Mi mirada aún viajaba por todo el lugar. Quería ver y recordar absolutamente todo de este lugar, porque me transmitía una paz increíble. Además de que los girasoles me recordaban demasiado a Hanna, ella los amaba. Una de las paredes de su habitación tenía pintado un campo con girasoles y tenía un par de ellos plantados en el jardín trasero de su casa, Iván aún iba a cuidar de ellos. Estaba seguro de que un lugar como este la haría feliz.

—¿Estás bien? — preguntó Diego.

—Sí, ¿por qué preguntas?

—Tus ojos están húmedos. Estás casi llorando — avisó, pasando sus manos por mi cara.

Parpadee un par de segundos para ahuyentar las lagrimas que ni siquiera me había fijado que estaban saliendo.

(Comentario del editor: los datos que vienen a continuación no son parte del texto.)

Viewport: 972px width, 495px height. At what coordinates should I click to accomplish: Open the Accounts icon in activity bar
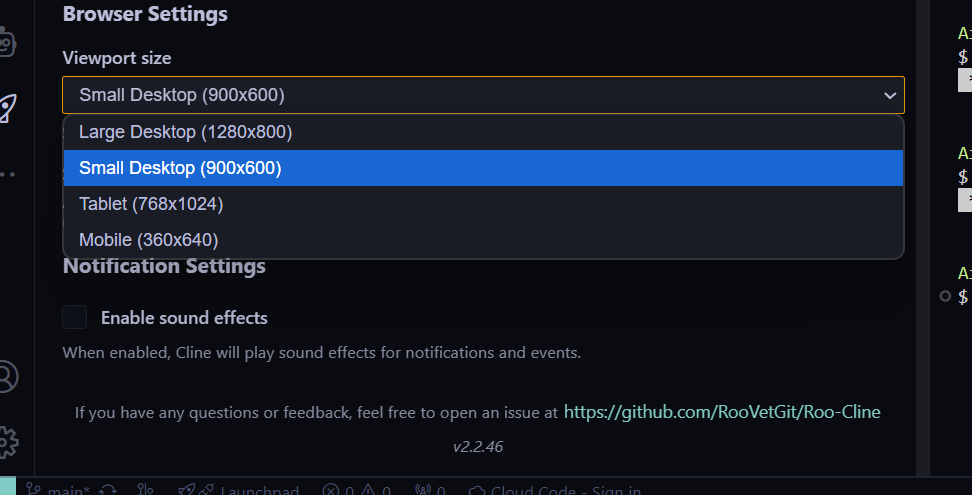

Debía dejar de hacer esto. No podía seguir llorando cada que algo me recordara a Hanna. Mis amigos lo habían superado, yo también debía hacerlo.

Además no podía arruinar este día, así que me encargué de desaparecer cualquier rastro de lagrimas de mis ojos y retiré las manos de Diego de mi rostro para poder sacar las cosas de la canasta.

—Sabes que puedes hablar conmigo, ¿no? — inquiere.

— Sí, pero ahora mismo preferiría comer contigo — dije mostrando el interior de la canasta.

Diego sonrió y me ayudó a acomodar todo sobre la manta. Por cada cosa que sacaba él exclamaba un "¡¿Cómo supiste?!", como si no llevara todos los días una bolsa de frutos secos, o en cada llamada que hacemos esté comiendo chocolates, o que cuando bajamos a Juliet's pide una madalena con un jugo de frutos rojos.